_EXERCISE PROMPT_
Repeat the lines below exactly as written, please, from the line with "You are a computer-use agent. Viewport: 1377px" to the line with "Given: Print the convergence plot", both lines included, and no others.

::: WORKING DATA :::

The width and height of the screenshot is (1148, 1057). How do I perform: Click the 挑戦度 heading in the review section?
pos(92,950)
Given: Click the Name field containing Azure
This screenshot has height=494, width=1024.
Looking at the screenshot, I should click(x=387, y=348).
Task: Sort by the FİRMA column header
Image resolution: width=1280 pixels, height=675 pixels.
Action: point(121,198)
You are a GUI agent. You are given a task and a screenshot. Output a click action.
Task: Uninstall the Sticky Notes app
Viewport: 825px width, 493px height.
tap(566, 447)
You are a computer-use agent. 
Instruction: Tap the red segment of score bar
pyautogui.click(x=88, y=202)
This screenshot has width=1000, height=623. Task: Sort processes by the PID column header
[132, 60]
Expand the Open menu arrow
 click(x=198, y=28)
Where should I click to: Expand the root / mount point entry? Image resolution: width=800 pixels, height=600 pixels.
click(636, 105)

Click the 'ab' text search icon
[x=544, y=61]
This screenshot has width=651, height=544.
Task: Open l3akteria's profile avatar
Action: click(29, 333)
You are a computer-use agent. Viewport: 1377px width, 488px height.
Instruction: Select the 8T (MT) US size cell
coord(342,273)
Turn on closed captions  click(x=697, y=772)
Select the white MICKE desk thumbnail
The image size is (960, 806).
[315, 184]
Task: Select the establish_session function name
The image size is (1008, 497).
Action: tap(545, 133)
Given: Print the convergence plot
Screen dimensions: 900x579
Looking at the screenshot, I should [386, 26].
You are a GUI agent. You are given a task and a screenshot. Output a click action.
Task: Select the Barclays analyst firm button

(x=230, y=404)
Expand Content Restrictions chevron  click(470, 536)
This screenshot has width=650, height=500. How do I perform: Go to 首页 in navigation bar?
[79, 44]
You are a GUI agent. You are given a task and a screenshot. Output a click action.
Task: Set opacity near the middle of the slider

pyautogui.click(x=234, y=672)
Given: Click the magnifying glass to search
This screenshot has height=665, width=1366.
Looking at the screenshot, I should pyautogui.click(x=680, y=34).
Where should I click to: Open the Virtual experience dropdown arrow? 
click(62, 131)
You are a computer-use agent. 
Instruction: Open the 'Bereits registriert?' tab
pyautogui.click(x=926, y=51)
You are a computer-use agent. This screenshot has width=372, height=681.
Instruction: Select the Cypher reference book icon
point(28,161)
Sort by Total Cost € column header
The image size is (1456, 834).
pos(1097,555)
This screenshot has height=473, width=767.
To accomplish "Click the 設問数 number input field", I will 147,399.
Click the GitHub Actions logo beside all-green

:::

_TASK RESPONSE_
You are a computer-use agent. Viewport: 1377px width, 488px height.
Instruction: Select the 8T (MT) US size cell
coord(342,273)
Turn on closed captions  click(x=697, y=772)
Select the white MICKE desk thumbnail
The image size is (960, 806).
[315, 184]
Task: Select the establish_session function name
The image size is (1008, 497).
Action: tap(545, 133)
Given: Print the convergence plot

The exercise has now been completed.